Inquiry Officer shouldn’t be representative of Disciplinary Authority

*Punishment of dismissal should match gravity of offence

Mohinder Verma

JAMMU, Apr 15: The High Court of Jammu & Kashmir and Ladakh has held that in case of imposing major punishment in departmental proceedings the appointment of Presenting Officer is must and the Inquiry Officer has to be independent and not representative of the Disciplinary Authority.
Justice Wasim Sadiq Nargal held this while quashing the order of termination of a CRPF constable Mohd Ashraf Shah for being violative of the provisions of the CRPF Act and Rules framed thereunder.
Pointing towards various judgments of Supreme Court, Justice Nargal said, “even if the relevant service rules is silent about the appointment of a Presenting Officer, absence of a Presenting Officer will make the enquiry totally vitiated as the Inquiry Officer cannot be allowed to assume the role a Judge as well as a prosecutor”.
“In the present case, no Presenting Officer was appointed by the authority in connection with the enquiry. The petitioner was not given any opportunity to appoint his Defence Assistance. Moreover, no notice was issued to him before imposition of penalty against him”, Justice Nargal said, adding “in case of imposing major punishment in departmental proceedings, appointment of Presenting Officer is must and in the absence of the same entire departmental proceedings get vitiated”.
He further observed that the principle of bias comes into play where the Inquiry Officer himself leads the “examination in chief” of the prosecution witness by putting questions. “The Inquiry Officer in all fairness has to be independent and not representative of the Disciplinary Authority and if he starts acting in any other capacity and proceed to act in a manner as if he is interested in eliciting evidence to punish an employee, the principle of bias comes into place”, Justice Nargal added.
“The departmental enquiry conducted against the petitioner is in violation of Rule 27(c) of the Central Reserve Police Force Rules, which provides complete procedure for conducting departmental enquiry”, High Court said, adding “during enquiry proceedings, the charge was not read out to the petitioner by the Inquiry Officer and instead, explained the charges at the time of commencement of the enquiry and, thus, the action of the Inquiry Officer suffer from procedural irregularity”.

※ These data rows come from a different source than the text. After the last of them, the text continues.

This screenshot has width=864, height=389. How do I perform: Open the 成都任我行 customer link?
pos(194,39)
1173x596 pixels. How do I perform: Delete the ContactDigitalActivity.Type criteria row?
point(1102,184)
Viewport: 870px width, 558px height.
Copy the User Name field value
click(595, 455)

“The plea of guilty, recorded by the Inquiry Officer at the conclusion of department enquiry is in violation of Rule 27(c)(2) of the CRPF Rules, whereas, the plea of guilt as mandated in the rule is required to be recorded at the time of commencement of the enquiry. There is no provision in the CRPF Act and Rules that the plea of guilt is required to be recorded twice at the time of departmental enquiry and on the conclusion of the enquiry”, Justice Nargal said.

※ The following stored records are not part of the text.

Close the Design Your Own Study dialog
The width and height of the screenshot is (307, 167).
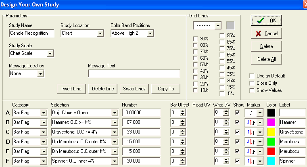tap(304, 5)
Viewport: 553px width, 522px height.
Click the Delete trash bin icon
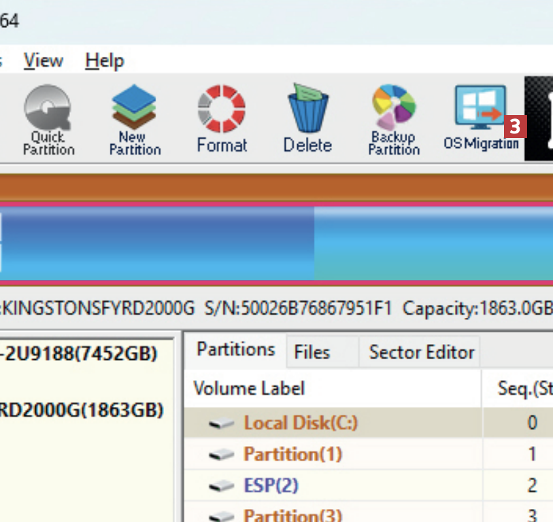point(307,119)
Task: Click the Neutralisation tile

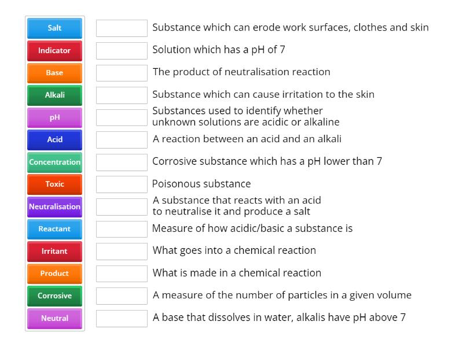Action: [54, 206]
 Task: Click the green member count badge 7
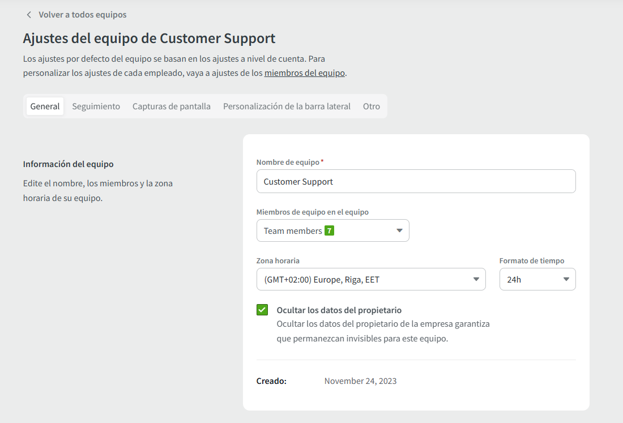point(329,231)
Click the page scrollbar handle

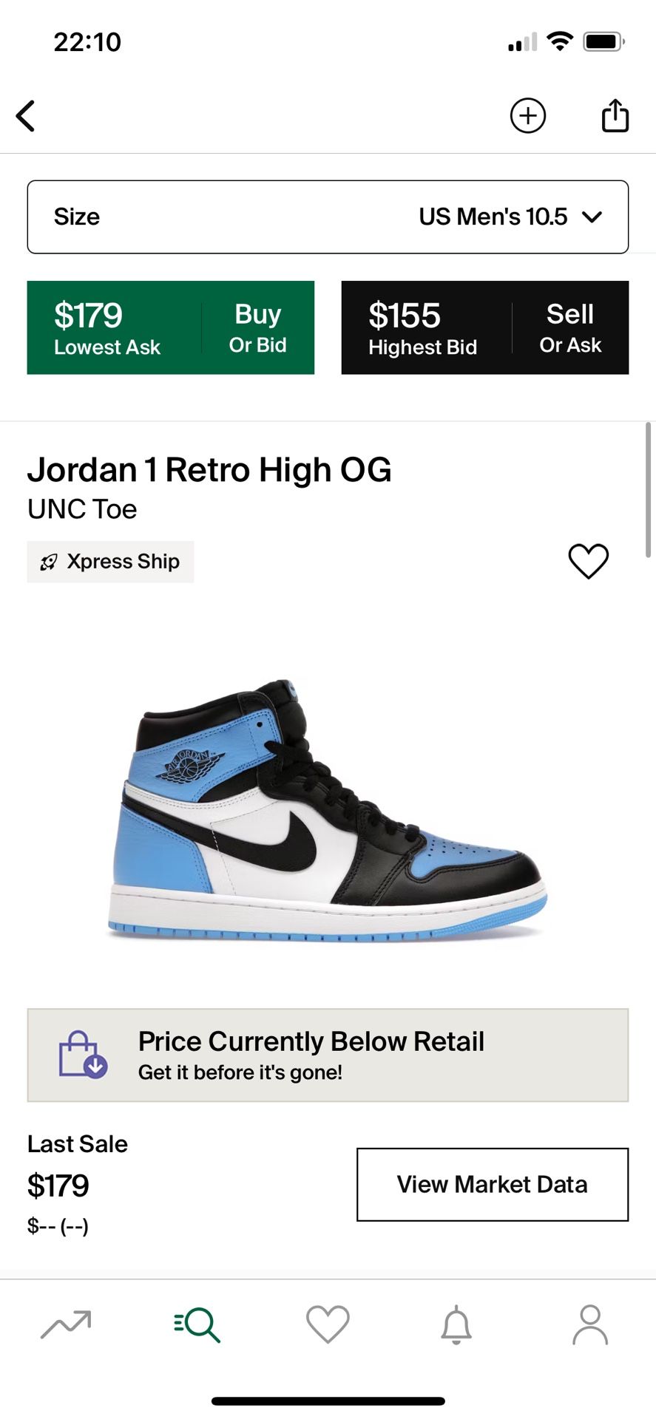(x=649, y=489)
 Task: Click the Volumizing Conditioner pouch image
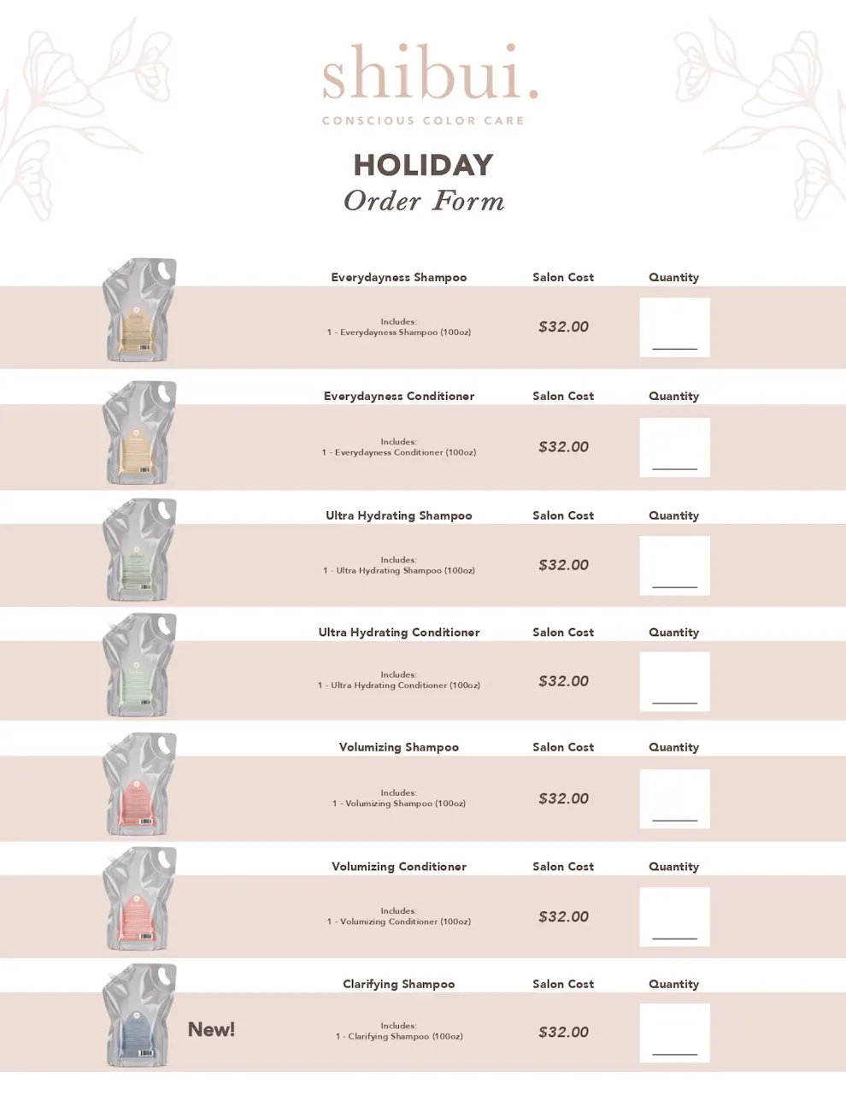point(139,899)
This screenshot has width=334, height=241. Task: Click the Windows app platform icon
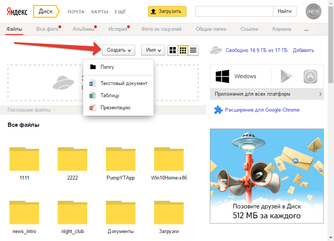[222, 76]

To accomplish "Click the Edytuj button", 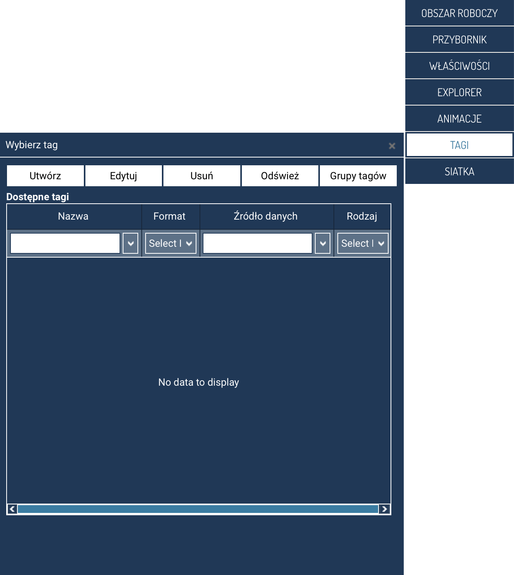I will pos(123,176).
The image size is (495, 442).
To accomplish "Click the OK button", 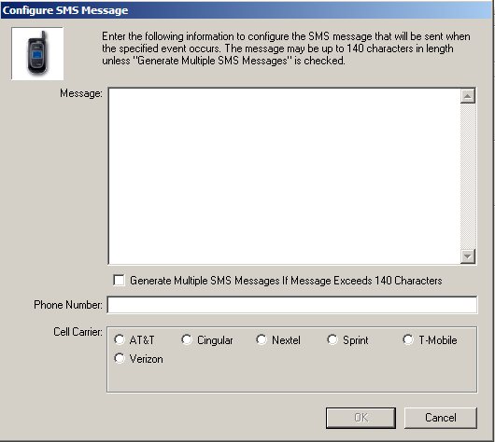I will (x=361, y=418).
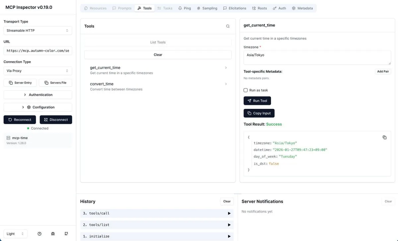
Task: Click the timezone input field
Action: click(317, 57)
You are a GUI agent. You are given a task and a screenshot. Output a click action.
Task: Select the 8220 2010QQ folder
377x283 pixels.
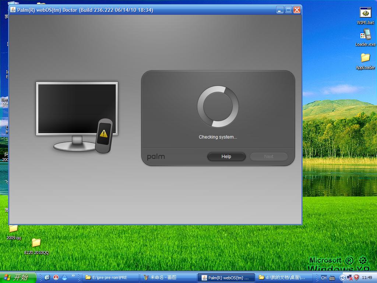click(x=36, y=242)
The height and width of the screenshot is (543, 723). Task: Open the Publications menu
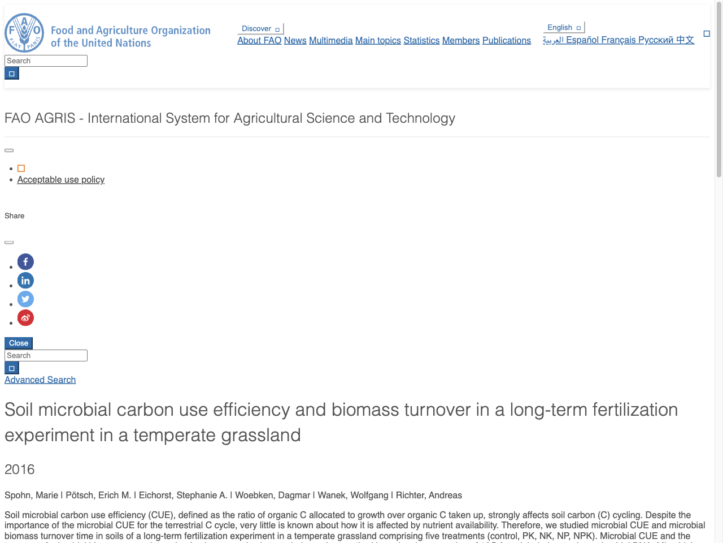(x=507, y=40)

About the contention raised by the respondents that the petitioner had a remedy of revision available to him which wasn’t availed by him and he jumped to the remedy of writ, Justice Nargal said, “it is a common notion that writs under Article 226 of the Constitution are not maintainable where an Alternative Statutory Remedy is available. The Apex Court and the High Courts consistently deprecate the practice of filing writ petitions where an alternative remedy has been provided under the relevant statute”.
“But it is not an ‘Absolute’ Rule of Law and there are Valid Exceptions where the writ petitions are maintainable in the High Court and in such cases, the petitioner ought not to be relegated to alternative remedy”, Justice Nargal said, adding “the Apex Court has consistently held that the High Courts should exercise their discretionary jurisdiction in-spite of availability of alternative remedy, where the authority has acted without jurisdiction or in violation of the principles of natural justice or where vires of the Act has been challenged or for enforcement of a fundamental right”.

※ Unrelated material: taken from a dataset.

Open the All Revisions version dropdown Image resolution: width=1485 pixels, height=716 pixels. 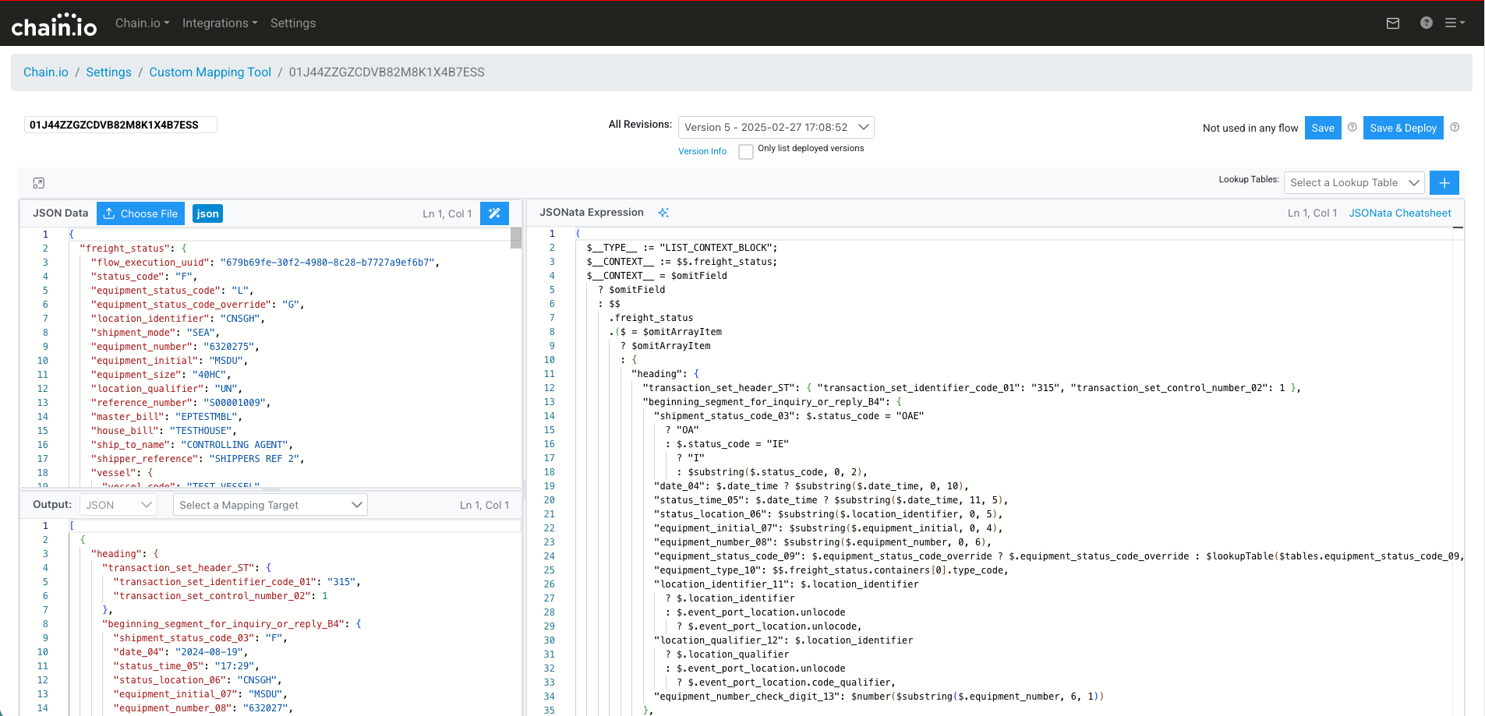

“Punishment of dismissal/removal from service can be awarded only for the acts of grave nature or as cumulative effect of continued misconduct proving incorrigibility of complete unfitness for police service. Merely one incident of absence and that too because of bad health and valid and justified grounds/reasons cannot become basis for awarding such a punishment”, Justice Nargal said.
Accordingly, High Court quashed the order impugned dated 14.12.2002 by virtue of which, the service of the petitioner was terminated. “The petitioner shall stand reinstated with effect from the date a copy of this order is made available to the respondents by the petitioner”, read the judgment.